Exercise materials:
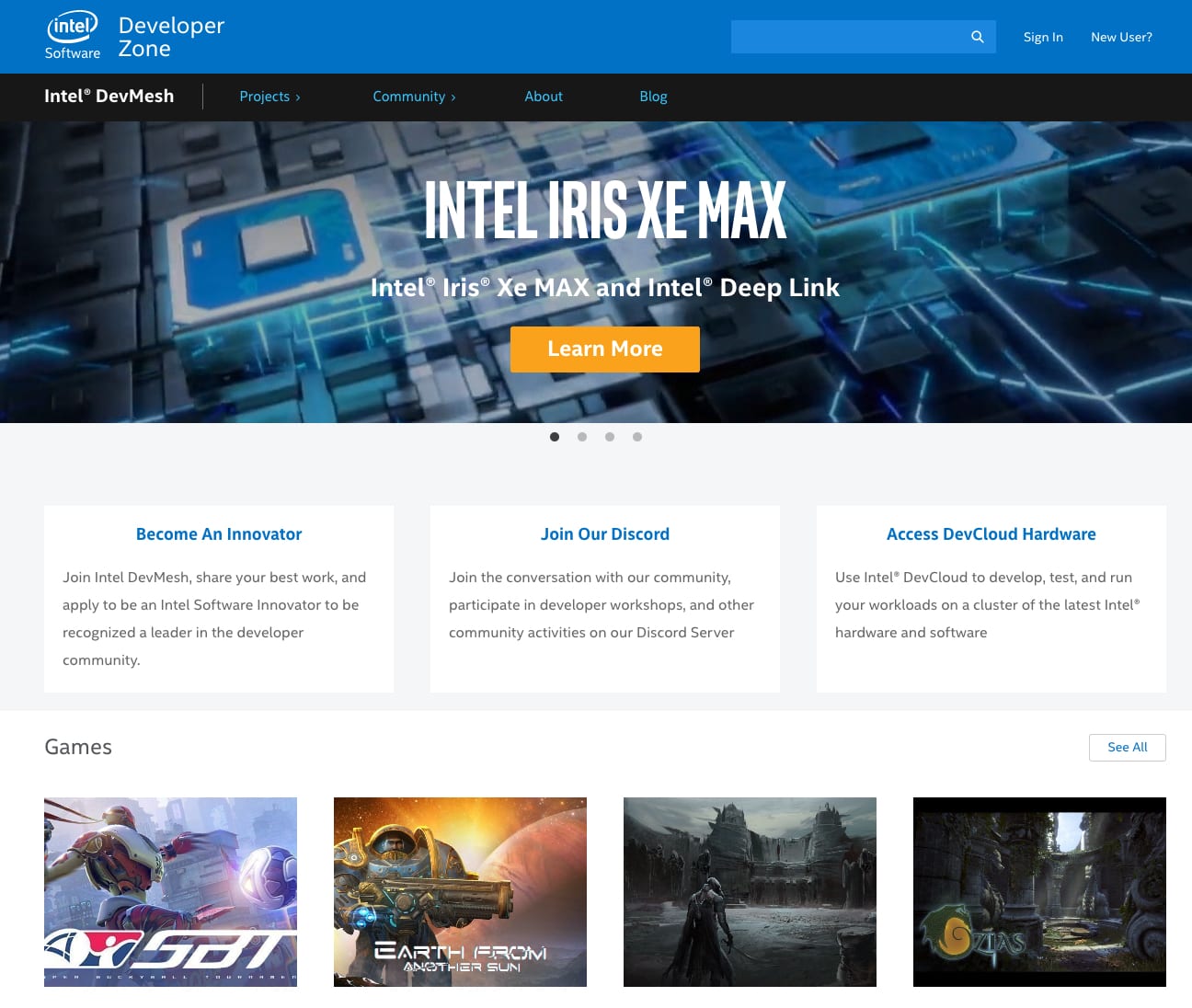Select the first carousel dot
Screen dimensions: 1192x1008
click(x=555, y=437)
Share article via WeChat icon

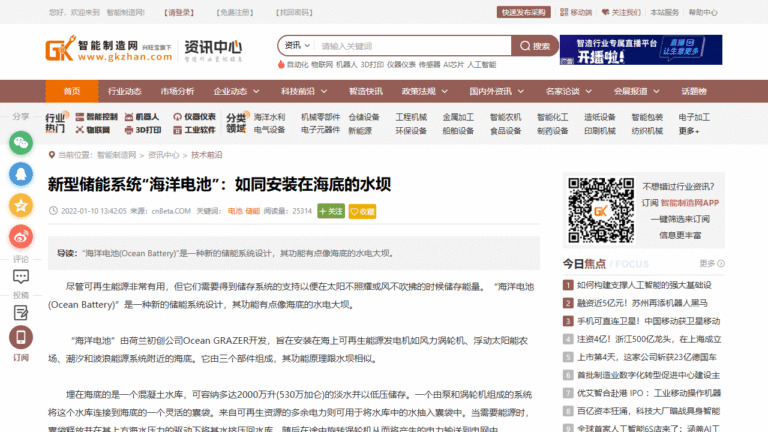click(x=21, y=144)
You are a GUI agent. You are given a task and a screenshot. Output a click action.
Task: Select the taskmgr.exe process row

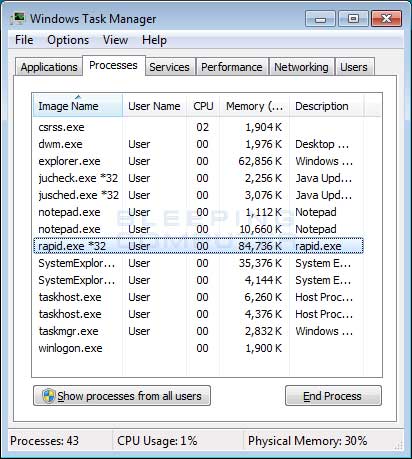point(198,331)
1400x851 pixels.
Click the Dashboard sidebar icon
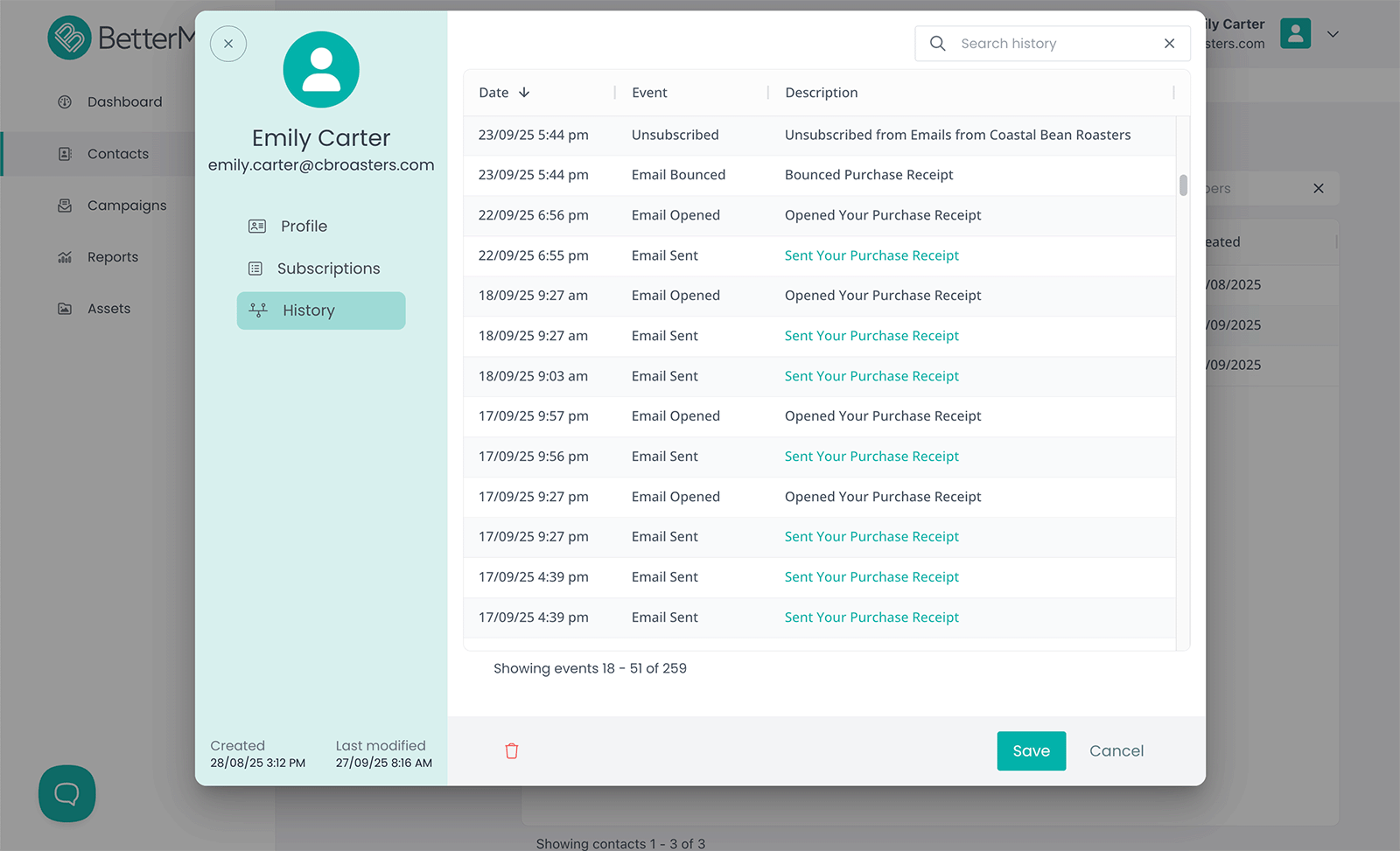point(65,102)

Requirement: Could you retype all of the lines above word for word, leaving the pictures out?

Written response:
Select the first carousel dot
Screen dimensions: 1192x1008
click(x=555, y=437)
Share article via WeChat icon

click(x=21, y=144)
You are a GUI agent. You are given a task and a screenshot. Output a click action.
Task: Select the taskmgr.exe process row

point(198,331)
1400x851 pixels.
Click the Dashboard sidebar icon
point(65,102)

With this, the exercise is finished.